China and Cuba: a Lot of Noise, Little Action

Díaz-Canel with his wife Liz Cuesta boarding the plane from Ankara to Beijing. (Cuba Presidency)

14ymedio bigger14ymedio, Elías Amor Bravo, Economist, 27 November 2022 — Back in Havana, the state press has started a propaganda campaign aimed at exalting the results of a trip, which leave much to be desired. The first to speak has been exactly the one who should be silent, taking into account that little or nothing has been achieved by his department on this trip. We refer to Alejandro Gil, Cuban Minister of Economy, who described relations with China as “a new starting point, a relaunch of our country’s relations with the Asian giant.” So he wishes.

It is true that “twelve legal instruments” were signed as Granma says, but there is a long stretch from the saying to the fact. The minister even dared to quantify at 100 million dollars the Chinese donations to Cuba (practically nothing) and the reopening of new state funding, but in reality, like most of the trip, Chinese support is aimed at old projects that are either underway or have not even started, like the Floating Dam project, which since 2019 and even before has not been completed.

The lesson that Díaz-Canel and his entourage have learned from this trip is that the Chinese have not given money for banalities or to sustain an inefficient political system, as the USSR or Venezuela did, but have provided funding for concrete projects to be developed by the Cuban communist state. And this is the source of the main problem.

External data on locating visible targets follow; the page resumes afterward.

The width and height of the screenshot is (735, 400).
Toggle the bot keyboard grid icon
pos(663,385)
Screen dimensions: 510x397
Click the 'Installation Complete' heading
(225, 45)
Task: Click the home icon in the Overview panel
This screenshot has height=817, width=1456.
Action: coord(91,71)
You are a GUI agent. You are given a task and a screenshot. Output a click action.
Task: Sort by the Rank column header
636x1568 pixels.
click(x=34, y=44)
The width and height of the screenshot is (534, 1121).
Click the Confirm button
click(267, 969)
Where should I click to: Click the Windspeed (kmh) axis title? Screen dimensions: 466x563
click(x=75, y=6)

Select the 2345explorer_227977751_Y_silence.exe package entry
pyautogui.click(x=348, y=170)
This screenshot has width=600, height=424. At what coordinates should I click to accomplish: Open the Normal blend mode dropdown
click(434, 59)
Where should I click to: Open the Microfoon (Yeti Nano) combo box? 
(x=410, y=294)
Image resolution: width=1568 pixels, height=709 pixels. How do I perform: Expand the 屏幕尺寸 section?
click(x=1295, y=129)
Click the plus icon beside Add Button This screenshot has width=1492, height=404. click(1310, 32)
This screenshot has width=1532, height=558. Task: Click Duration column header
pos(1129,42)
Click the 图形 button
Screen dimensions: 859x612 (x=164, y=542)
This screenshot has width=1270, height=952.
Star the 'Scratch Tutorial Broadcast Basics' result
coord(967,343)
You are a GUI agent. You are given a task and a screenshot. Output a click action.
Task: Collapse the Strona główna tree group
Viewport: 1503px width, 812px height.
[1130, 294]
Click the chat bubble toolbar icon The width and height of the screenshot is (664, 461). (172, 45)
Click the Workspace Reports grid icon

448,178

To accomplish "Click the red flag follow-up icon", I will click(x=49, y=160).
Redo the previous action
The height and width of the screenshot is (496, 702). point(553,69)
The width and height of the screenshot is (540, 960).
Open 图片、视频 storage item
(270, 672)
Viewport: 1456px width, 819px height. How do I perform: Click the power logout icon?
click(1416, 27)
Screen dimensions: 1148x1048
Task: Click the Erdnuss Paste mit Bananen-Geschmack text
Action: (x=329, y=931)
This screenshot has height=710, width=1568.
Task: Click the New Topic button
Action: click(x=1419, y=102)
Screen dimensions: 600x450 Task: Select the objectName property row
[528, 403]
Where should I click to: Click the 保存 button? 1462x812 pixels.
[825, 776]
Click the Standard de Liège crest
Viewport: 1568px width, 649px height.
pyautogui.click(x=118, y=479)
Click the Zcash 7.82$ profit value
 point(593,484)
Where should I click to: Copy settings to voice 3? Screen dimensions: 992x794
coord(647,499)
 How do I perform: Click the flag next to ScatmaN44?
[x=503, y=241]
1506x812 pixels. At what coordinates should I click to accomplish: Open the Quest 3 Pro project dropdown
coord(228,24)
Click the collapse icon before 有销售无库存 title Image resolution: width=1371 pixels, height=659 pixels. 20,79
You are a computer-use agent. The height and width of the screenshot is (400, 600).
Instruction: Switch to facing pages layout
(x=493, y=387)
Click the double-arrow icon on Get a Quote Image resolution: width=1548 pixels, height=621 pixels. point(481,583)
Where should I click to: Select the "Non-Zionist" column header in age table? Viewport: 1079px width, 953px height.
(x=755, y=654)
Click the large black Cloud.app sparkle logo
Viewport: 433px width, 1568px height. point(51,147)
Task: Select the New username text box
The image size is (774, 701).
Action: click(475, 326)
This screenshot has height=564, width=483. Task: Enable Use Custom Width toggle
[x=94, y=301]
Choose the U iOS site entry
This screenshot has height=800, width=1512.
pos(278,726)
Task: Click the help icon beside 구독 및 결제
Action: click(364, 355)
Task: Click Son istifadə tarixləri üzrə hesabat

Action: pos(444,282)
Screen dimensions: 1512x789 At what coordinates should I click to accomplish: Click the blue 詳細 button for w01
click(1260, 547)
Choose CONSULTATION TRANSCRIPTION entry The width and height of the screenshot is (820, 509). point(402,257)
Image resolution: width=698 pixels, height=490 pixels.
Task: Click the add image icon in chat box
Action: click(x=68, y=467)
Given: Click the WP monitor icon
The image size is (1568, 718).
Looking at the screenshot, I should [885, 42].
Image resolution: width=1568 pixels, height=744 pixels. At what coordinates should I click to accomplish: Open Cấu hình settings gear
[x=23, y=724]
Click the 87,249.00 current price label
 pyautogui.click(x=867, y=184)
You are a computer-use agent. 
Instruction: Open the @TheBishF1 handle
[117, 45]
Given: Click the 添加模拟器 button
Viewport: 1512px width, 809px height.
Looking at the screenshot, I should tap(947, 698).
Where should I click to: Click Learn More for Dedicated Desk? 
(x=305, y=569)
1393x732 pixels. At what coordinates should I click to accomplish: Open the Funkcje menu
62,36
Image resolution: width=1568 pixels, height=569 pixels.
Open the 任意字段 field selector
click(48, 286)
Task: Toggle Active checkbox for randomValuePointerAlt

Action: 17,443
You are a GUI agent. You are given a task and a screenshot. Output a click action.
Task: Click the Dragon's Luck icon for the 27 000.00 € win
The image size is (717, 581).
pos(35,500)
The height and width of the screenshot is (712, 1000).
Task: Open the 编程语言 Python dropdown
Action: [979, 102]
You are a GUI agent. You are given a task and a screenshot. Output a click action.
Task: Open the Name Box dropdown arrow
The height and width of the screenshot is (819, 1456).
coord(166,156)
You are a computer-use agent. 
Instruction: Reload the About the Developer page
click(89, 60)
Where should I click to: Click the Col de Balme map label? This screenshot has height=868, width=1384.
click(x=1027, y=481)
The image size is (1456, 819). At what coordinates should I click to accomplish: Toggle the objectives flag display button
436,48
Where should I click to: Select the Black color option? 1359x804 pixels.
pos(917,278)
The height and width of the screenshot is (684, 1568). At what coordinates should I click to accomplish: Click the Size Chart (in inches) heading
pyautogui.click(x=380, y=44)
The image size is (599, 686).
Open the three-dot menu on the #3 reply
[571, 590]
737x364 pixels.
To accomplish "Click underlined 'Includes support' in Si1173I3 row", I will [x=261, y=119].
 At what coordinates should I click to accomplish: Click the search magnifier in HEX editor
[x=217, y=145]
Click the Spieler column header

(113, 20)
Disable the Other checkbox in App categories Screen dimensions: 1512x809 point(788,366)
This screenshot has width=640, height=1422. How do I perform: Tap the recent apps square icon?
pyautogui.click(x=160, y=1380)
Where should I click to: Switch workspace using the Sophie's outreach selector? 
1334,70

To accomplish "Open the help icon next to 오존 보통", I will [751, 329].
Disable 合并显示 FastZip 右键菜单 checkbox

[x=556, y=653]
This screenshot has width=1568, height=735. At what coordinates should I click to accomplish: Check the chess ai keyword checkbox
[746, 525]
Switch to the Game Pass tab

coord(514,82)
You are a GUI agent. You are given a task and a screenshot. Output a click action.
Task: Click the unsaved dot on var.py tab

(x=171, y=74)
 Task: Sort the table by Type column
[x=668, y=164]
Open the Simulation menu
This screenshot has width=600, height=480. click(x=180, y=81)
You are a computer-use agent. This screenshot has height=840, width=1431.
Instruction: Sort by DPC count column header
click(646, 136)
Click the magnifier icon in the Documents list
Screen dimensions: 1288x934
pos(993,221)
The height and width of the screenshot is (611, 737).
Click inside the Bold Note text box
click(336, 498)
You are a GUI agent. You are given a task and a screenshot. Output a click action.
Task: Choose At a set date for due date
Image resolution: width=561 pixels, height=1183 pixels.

The communist regime inherited from Fidel Castro has more than shown its inability to develop investments in infrastructure, in fixed capital, in projects of mid-life cycle, in energy, housing and real estate developments (except hotels). At the same time, it has an extraordinary voracity for spending on current projects, which is consumed in the annual budgets.

The data are eloquent. The share of the investment aggregate in the GDP of the economy, about 10%, is less than half of that recorded in Latin American countries. The low investment in Cuba is the result of a political choice that has conditioned the state’s intervention in the economy, which has resulted in the deficient general state that it presents.

The Chinese money is a double-edged sword, because it requires discipline, efficiency and effectiveness from the Cuban communist state — attributes that it lacks — in order to undertake projects of a certain magnitude with the guarantees provided. So the money will be there, in front of the eyes of Díaz-Canel and company, but its execution will be problematic if things do not change, and by a lot.

It’s like the Algerian power plant. Who is going to build it, with what technology and at what cost of time and money? The Chinese have put their cards on the table, and although they have granted money — this is undeniable — they have sent a message to the Cuban communists that the waste, adventure and the little campaigns to organise trouble in other countries are over. China is not Venezuela, nor does it want to be.

In that sense, one has the impression that the “legal instruments” that Granma talks about are designed, precisely, to adjust the accounts to Cuban partners, and that China plans to give money as the projects progress.

The question is, is the Cuban communist state ready to undertake all those investments and make it through? There are doubts.

In the Cuban economy there is everything. From planned and never-executed investments to investments with an advanced degree of execution, but which are pending some administrative work. And others that, when executed over very long periods, end up being allocated to different purposes than those for which they were planned. The Chinese know this situation and don’t believe in that model. Its economy advances along a different path in which the expected profitability of the projects is the determinant of investment, while the political criteria have gone to a better life.

So in the end, the only thing that will benefit the Havana regime is the donation of the 100 million dollars that Minister Gil talks about. For the moment he is the only one who has mentioned that figure, and the debt negotiations with China are reaching out-of-control dimensions, as this country becomes the second buyer and supplier of Cuba’s foreign trade.

The Chinese, who were sympathetic to the economic situation of the Island, want to collect or at least secure the payment, and there doesn’t seem to be good news there either. And for this they demand adequate plans for the ordering and restructuring of the debt, because otherwise, the credits associated with China’s investment projects in Cuba will be paralysed.

It’s the same as Díaz-Canel’s idea of attracting Chinese companies to invest directly in Cuba and that it not be all state aid. No matter how much political convergence exists between the two countries, these Chinese companies respond to management boards oriented by the perspective of profit, and they will not be willing to invest in ruinous businesses in Cuba. There are no data to justify it, but the low Chinese direct investment in Cuba since the adoption of Law 118 is amazing.